O [For further details see text below.] Docketing to mail notices.
Plaintiff, a detainee at the Will County Jail, has brought this pro se civil rights action pursuant to 42 U.S.C. § 1983. Plaintiff claims that Defendants (law enforcement officers for Will County, the City of Joliet, and the Village of Bolingbrook, Illinois) have violated Plaintiff's constitutional rights by conspiring to falsely arrest him. More specifically, Plaintiff contends that the police have acted in concert to repeatedly prevent him from registering as a child sex offender and then arrest him for non-compliance, in addition to other alleged harassment.

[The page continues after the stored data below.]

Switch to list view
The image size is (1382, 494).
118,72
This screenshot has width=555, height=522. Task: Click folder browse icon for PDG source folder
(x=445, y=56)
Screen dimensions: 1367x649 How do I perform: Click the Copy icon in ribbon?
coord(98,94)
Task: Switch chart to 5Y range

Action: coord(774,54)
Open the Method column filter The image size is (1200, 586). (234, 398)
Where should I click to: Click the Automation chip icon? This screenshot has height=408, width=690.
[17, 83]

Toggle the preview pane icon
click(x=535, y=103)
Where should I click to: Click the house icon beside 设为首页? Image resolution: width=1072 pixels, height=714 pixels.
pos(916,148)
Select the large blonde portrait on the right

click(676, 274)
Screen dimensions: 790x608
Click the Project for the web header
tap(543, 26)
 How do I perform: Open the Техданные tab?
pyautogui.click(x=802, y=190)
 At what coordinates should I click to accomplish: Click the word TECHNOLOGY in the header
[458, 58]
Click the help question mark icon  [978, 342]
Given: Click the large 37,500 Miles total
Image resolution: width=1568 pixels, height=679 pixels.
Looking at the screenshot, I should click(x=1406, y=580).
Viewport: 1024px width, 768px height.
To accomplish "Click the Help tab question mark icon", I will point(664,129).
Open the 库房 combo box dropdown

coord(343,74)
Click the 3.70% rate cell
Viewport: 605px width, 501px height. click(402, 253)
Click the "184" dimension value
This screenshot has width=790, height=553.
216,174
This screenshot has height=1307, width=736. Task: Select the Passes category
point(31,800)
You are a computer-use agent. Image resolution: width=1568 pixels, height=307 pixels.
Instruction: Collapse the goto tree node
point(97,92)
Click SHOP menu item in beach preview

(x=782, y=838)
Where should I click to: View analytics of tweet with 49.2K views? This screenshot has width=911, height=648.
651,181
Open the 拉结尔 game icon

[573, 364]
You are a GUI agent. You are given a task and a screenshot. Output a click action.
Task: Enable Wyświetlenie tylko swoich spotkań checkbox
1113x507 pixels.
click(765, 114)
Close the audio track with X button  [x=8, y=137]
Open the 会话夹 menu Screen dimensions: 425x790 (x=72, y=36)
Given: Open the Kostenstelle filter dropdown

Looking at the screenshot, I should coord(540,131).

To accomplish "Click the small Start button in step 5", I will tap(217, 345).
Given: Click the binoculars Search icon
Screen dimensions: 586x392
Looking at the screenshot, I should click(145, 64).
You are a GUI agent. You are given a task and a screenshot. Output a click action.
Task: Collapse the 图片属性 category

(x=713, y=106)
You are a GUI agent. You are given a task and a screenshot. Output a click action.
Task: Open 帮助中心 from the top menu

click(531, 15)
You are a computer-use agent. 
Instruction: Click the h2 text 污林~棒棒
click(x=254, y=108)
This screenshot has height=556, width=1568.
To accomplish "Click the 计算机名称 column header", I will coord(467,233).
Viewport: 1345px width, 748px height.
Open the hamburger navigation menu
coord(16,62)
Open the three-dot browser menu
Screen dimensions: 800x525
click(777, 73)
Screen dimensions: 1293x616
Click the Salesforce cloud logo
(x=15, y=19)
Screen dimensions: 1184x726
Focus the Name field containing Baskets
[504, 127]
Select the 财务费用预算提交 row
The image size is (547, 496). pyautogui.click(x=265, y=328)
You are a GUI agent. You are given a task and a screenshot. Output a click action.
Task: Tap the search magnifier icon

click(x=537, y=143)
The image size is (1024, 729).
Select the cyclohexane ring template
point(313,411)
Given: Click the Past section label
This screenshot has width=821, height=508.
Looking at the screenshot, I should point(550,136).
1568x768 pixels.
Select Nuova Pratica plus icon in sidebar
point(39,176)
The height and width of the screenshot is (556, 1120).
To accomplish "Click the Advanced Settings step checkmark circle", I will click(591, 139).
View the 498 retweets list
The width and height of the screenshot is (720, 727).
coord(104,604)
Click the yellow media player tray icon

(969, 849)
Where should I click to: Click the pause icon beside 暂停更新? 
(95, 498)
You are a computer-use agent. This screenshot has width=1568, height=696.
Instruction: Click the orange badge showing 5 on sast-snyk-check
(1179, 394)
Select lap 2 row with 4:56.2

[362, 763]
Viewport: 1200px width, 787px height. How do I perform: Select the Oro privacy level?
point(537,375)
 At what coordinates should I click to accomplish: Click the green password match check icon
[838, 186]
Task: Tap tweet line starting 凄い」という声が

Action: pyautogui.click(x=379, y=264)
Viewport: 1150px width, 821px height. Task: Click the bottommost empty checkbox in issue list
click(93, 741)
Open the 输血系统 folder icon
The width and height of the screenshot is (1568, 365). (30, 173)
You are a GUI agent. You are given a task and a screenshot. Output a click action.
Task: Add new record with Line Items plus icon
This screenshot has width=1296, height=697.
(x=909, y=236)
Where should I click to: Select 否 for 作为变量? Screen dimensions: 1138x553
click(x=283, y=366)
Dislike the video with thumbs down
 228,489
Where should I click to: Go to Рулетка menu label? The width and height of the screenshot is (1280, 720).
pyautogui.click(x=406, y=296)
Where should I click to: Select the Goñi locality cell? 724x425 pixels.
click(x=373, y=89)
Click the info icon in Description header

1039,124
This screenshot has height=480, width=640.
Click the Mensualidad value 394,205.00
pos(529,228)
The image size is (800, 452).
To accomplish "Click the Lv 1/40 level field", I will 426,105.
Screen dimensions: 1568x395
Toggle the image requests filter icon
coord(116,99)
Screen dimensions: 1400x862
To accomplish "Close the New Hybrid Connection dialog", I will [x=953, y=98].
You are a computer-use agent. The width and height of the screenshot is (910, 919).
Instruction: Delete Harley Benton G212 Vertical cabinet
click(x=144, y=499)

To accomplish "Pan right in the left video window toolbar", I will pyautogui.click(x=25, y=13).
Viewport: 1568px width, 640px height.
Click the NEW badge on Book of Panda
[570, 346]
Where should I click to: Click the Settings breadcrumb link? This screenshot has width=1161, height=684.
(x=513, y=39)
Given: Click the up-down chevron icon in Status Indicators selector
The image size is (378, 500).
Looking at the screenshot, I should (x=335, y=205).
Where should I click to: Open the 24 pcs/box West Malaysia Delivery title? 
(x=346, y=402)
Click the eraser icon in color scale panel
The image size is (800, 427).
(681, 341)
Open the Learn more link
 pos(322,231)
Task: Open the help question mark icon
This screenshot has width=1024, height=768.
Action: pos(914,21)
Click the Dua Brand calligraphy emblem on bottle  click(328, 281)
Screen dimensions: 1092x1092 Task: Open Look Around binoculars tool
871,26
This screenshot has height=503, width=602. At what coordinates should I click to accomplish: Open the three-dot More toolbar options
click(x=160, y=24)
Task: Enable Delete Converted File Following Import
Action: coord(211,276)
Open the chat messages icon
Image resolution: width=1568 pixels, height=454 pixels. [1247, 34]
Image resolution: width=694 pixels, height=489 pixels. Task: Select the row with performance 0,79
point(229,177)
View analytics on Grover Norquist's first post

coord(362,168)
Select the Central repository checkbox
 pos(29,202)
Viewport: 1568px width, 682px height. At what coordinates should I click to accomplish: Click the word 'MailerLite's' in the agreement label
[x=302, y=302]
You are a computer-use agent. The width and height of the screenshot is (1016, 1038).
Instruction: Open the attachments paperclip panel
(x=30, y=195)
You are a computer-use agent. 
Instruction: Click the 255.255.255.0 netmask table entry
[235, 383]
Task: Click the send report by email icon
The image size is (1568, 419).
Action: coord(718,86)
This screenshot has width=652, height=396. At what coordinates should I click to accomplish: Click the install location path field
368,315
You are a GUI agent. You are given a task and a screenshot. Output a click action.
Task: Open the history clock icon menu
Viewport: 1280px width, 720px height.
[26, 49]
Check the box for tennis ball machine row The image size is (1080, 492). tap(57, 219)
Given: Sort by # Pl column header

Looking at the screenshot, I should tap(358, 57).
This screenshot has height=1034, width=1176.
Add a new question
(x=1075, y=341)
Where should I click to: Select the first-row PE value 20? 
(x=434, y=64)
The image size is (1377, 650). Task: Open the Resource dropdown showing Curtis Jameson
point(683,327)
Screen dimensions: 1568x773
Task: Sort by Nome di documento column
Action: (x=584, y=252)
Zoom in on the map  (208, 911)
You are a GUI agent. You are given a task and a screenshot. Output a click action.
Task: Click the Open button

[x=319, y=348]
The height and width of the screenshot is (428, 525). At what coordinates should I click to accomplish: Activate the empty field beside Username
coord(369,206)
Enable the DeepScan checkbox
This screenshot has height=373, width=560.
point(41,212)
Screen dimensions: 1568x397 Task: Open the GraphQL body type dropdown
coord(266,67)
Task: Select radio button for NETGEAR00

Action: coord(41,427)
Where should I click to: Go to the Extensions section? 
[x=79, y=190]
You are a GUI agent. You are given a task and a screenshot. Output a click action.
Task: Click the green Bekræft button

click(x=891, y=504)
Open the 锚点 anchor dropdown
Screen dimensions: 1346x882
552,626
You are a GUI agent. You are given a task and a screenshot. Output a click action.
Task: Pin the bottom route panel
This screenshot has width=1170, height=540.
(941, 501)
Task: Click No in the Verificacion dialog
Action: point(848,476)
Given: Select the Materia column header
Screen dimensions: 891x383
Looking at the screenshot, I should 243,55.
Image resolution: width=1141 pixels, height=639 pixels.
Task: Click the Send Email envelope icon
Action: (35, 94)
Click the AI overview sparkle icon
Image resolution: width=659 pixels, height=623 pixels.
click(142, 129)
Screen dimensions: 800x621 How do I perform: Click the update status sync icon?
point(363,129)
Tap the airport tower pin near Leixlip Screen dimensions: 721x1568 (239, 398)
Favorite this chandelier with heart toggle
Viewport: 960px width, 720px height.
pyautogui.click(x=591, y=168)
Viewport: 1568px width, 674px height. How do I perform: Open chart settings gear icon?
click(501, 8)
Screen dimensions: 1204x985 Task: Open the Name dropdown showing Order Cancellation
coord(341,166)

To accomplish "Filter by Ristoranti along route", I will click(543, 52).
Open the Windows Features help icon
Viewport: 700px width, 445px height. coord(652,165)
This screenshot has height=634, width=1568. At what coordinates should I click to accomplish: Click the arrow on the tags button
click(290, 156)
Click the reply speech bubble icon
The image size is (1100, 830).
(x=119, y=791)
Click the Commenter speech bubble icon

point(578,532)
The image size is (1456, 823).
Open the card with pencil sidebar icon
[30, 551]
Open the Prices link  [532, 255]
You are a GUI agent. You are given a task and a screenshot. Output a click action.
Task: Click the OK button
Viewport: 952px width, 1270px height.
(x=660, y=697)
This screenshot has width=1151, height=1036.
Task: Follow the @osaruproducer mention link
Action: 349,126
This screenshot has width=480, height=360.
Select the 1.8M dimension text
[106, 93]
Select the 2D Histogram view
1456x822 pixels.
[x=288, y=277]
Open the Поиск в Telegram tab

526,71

Plaintiff's motion for leave to proceed in forma pauperis is granted. Pursuant to 28 U.S.C. § 1915(b)(1), Plaintiff is assessed an initial partial filing fee of $6.10. The trust fund officer at Plaintiff's place of incarceration is authorized and ordered to collect the partial filing fee from Plaintiff's trust fund account and pay it directly to the Clerk of the Court. After payment of the initial partial filing fee, Plaintiff's trust fund officer is directed to collect monthly payments from Plaintiff's trust fund account in an amount equal to 20% of the preceding month's income credited to the account. Monthly payments shall be forwarded to the Clerk of the Court each time the amount in the account exceeds $10 until the full $350 filing fee is paid. All payments shall be sent to the Clerk, United States District Court, 219 S. Dearborn St., Chicago, Illinois 60604, attn: Cashier's Desk, 20th Floor, and shall clearly identify Plaintiff's name and this case number. This payment obligation will follow Plaintiff in the event of his transfer to another correctional facility.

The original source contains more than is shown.